The cultural factors that we examined may be more applicable to some study populations than for others, which may have impacted our results. Although the cultural factors we examined are commonly associated with Latinos broadly, their applicability may vary by subgroup and level of acculturation, perhaps biased towards Mexican–Americans who comprise the majority of Latinos in the U.S. Our review was also limited by lack of diversity of the study samples. Nearly all studies were conducted in urban centers and thus are not representative of Latinos living in non-urban areas in the U.S. Several included studies described predominantly foreign-born and/or Spanish-speaking samples, who are likely to have experienced lower levels of acculturation than U.S.-born and/or predominantly English-speaking samples. Although most studies characterized sample nativity status, they did not report country of birth, except for three studies that reported percent born in Mexico. Future research should consider country of origin/ancestry as a potential moderator. The relationship between culture and condomless anal sex/HIV testing may also be changing with time, but we were unable to investigate this given the relatively short publication period and number of included studies. The review also is prone to the effects of publication bias, in which studies with negative or null findings are likely to remain unpublished. As noted, a meta-analysis was deemed inappropriate due to the mixed study designs and reported outcomes.

Conclusions

To our knowledge this is the first systematic review of interventions designed to reduce condomless sex and/or increase HIV testing among Latino MSM. One other systematic review of interventions targeting risky sexual behavior among Hispanics was found, but this review, conducted in 2007, included interventions targeted at Hispanics broadly, and therefore, the majority of the included interventions were not targeted at MSM [44]. Through investigating interventions specifically conducted with Latino MSM, we were able to investigate whether interventions incorporated cultural features that have been identified as potential behavioral determinants for this population.
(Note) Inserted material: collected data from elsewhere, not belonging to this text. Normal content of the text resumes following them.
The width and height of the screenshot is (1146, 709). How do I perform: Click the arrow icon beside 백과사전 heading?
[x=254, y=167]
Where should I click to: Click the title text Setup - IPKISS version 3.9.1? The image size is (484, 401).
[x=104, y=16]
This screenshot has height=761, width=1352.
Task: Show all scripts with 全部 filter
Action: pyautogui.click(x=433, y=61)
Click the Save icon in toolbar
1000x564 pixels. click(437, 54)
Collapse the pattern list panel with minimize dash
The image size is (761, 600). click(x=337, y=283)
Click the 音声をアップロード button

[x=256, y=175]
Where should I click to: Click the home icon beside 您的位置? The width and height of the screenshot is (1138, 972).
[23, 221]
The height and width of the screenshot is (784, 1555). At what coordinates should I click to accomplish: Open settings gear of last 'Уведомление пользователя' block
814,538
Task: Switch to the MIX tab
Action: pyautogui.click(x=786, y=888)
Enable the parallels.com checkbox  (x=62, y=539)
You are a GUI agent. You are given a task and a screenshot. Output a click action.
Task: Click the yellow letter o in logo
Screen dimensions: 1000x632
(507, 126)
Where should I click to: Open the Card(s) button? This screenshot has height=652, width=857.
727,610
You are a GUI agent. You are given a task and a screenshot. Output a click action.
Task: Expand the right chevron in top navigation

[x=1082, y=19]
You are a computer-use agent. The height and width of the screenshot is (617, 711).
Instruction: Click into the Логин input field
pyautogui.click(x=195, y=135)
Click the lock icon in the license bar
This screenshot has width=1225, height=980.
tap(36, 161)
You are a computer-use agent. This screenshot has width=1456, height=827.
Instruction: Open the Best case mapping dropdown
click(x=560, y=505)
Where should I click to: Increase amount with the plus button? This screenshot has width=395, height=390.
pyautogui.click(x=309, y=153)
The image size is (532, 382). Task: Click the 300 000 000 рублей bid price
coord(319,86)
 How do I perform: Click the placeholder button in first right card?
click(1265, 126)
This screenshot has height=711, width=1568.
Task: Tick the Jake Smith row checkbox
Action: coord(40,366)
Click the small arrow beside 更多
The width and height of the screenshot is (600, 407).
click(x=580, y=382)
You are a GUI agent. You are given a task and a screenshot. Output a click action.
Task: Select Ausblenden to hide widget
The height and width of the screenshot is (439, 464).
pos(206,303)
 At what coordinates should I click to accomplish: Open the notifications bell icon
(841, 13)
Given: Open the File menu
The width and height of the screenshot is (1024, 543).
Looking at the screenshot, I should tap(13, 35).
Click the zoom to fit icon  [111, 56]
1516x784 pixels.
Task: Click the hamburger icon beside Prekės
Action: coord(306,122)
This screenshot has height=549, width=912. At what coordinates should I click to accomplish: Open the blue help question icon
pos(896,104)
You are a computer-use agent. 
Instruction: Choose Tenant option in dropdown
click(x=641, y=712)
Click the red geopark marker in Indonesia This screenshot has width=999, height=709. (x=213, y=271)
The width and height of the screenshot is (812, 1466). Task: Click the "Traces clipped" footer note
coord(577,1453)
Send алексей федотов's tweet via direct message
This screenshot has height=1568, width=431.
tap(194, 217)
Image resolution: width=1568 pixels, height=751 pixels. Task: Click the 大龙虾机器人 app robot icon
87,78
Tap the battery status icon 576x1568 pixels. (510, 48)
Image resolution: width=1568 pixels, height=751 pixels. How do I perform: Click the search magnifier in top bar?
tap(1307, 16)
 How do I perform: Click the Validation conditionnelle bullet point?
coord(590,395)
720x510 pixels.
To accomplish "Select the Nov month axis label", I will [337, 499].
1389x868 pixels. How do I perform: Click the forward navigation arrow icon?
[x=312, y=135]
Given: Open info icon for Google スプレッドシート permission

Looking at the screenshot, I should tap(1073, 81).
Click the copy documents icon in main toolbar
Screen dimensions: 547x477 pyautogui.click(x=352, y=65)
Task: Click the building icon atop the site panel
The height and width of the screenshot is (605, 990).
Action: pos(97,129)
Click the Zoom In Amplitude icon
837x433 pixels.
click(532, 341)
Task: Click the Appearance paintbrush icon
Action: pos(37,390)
Our systematic review demonstrates that the number of interventions targeting condomless sex and HIV testing among Latino MSM in the U.S. is sparse [78]. Descriptions about the incorporation of deep structure cultural features into HIV interventions were limited, which may reflect the field’s emphasis on reporting methodological study criteria in research publications rather than providing cultural or community details about the interventions. Some of the cultural concepts featured in successful interventions include machismo and sexual silence. Future research targeting risky sexual behavior and/or HIV testing among this population should aim to better incorporate and describe deep structure cultural features. Furthermore, there is a need for rigorously designed interventions, which requires that more resources be dedicated to these efforts. Given the high burden of HIV among this population, interventions are imperative to curbing the continued growth of HIV and identifying and treating infections among Latino MSM.